Godard became one of the primary figures of the Battle of Algiers, especially during the later part when he commanded the Algiers sector, supervising links between the Army and the Police, and serving as the chief of staff to Massu. At the suggestion of Captain Paul-Alain Léger, a former SAS-trained Jedburgh and a veteran of Indochina, he authorised the bleus-de-chauffe system, by which paratroopers and loyal Algerians disguised as young workers roamed the Casbah and arrested FLN militants. These tactics led to other complex infiltration operations. By planting believable evidence of fake betrayals, internal purges within the FLN emerged, spread and became viral. These purges resulted in hundreds, perhaps thousands, of self inflicted tortures and executions. Some claim that these tactics were responsible for more FLN victims than those from conventional warfare operations. Godard notably declared:

For 12 years we have been mired into subversive conflicts. Costly shows of force against terrorist organisation that we have, alas, let develop ... Faced with a rebel who fights camouflaged, cowardly, who attacks women and children, one must fight with new formulas.
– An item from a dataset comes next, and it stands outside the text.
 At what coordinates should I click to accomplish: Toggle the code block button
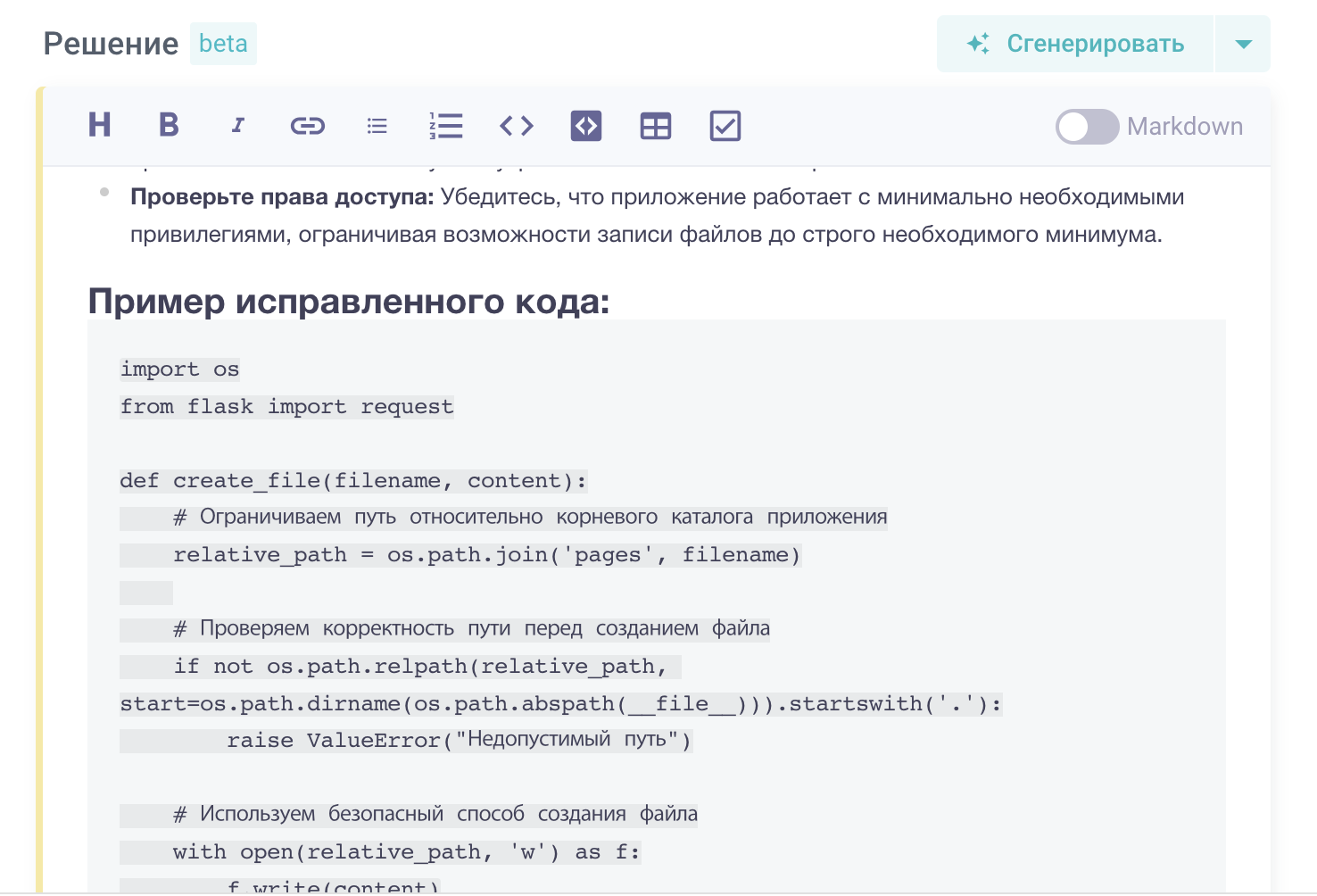tap(586, 126)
In Summer 1959, he was named director general of the Sûreté in Algeria. Paul Delouvrier contemplated his transfer but hesitated, as "he holds all the security services of Algiers in his hands [and what would happen] if, immediately after his departure, bombs and grenades started exploding again?"

During the Barricade Week, in January 1960, Godard sent Captain Yves de La Bourdonnaye to negotiate Pierre Lagaillarde's surrender. La Bourdonnaye later implied that he was sympathetic to the rebels and had done little to hasten their surrender.
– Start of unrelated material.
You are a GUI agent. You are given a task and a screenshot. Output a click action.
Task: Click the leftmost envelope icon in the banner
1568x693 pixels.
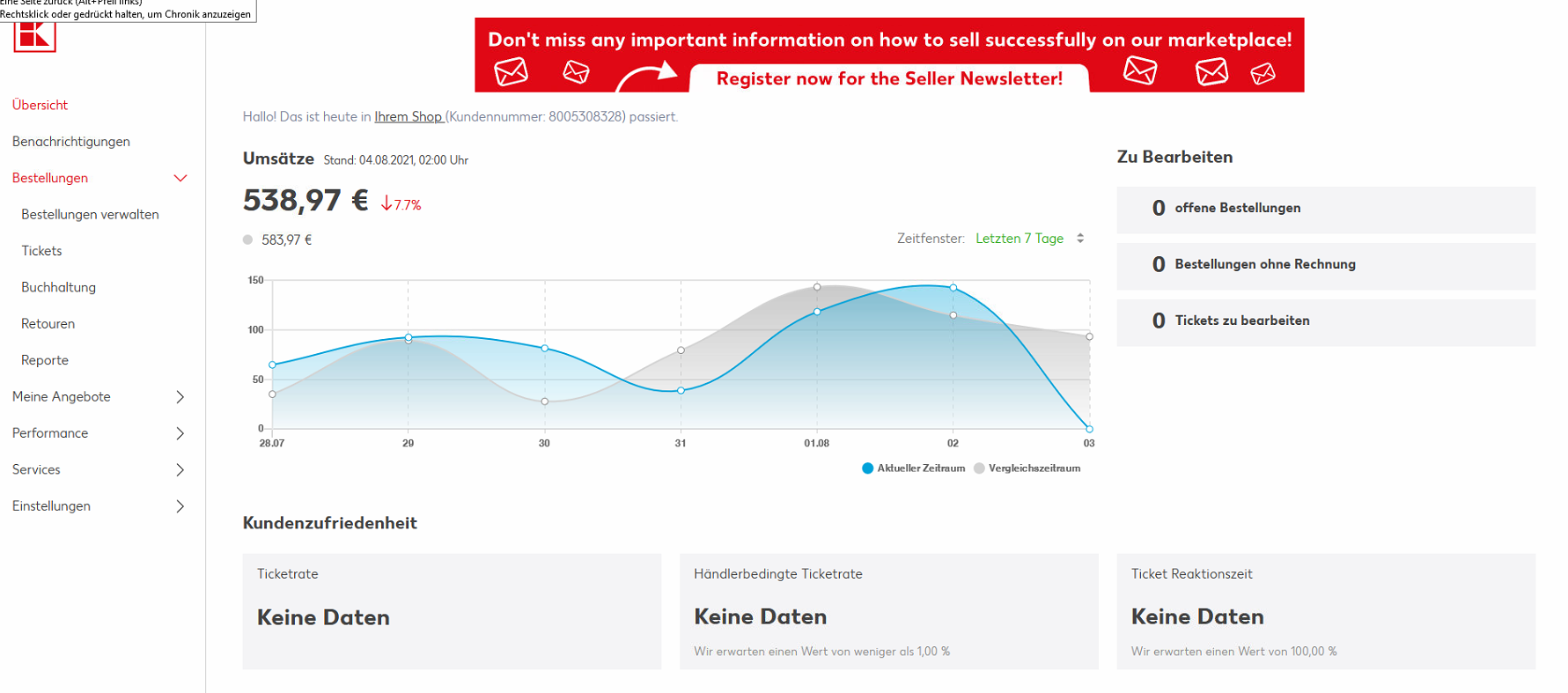pos(511,71)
In February, Pierre Messmer had Godard transferred to France, but he returned to take part in the Algiers putsch of 1961. When the putsch failed, he joined the Organisation Armée Secrète, helping model it after the structure of the FLN, but left Algeria in the summer of 1962 and stayed underground until 1967. Godard was sentenced to death for his part in the putsch and OAS. He settled in Belgium, and unlike his OAS colleagues, he did not return to France after the 1968 amnesty. Godard died in 1975 at Lessines, Belgium, at 63.